* START *
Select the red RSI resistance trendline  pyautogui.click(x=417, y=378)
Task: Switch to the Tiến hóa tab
* END *
* START *
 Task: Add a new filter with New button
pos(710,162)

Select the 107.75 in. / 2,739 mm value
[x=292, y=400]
* END *
* START *
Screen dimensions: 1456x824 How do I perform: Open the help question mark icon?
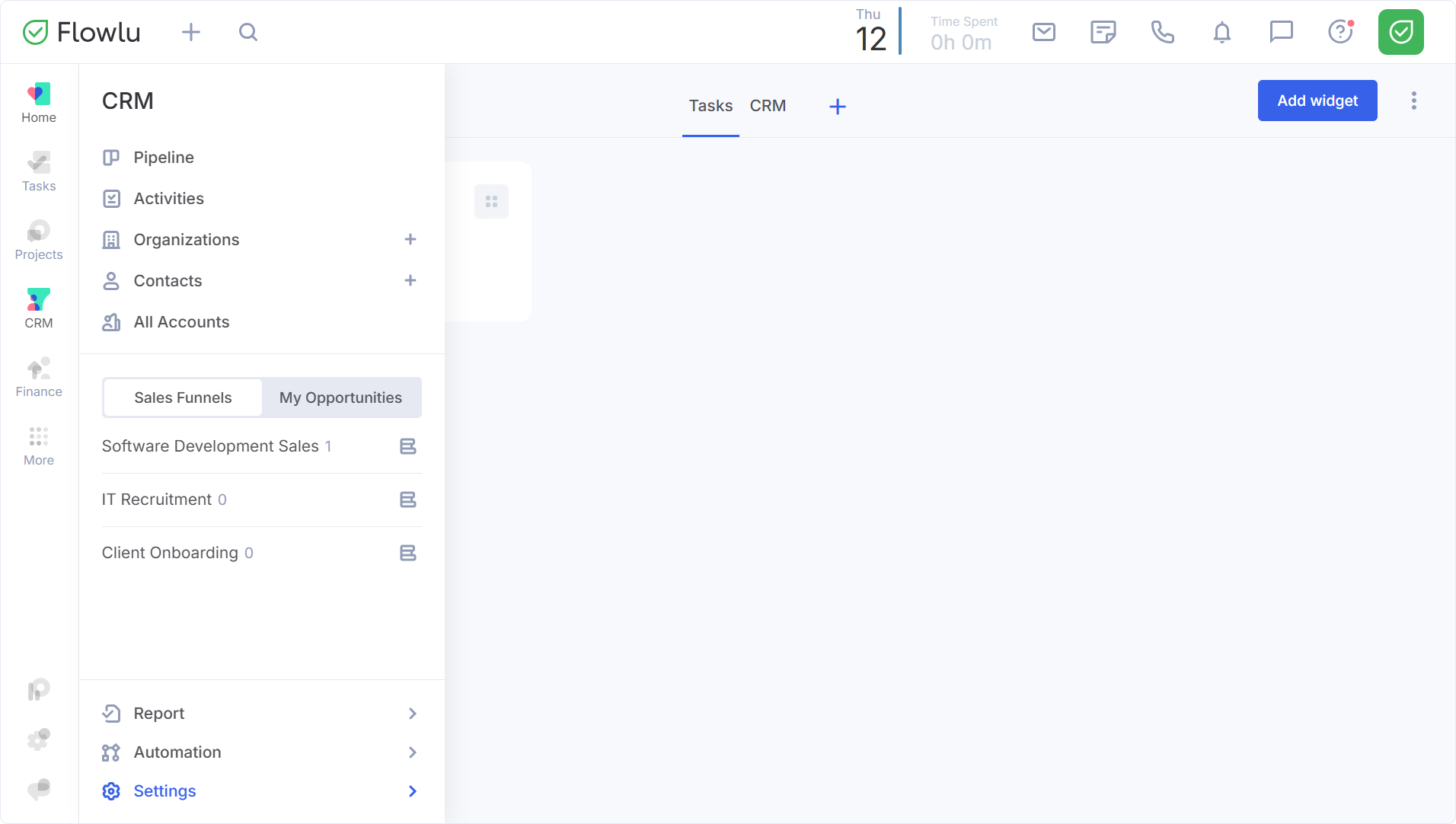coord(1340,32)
* END *
_Given problem:_
Copy word for word the stretch of entries from the line containing "Select the red" through the line containing "Task: Switch to the Tiến hóa tab", both included.

_Complete response:_
Select the red RSI resistance trendline  pyautogui.click(x=417, y=378)
Task: Switch to the Tiến hóa tab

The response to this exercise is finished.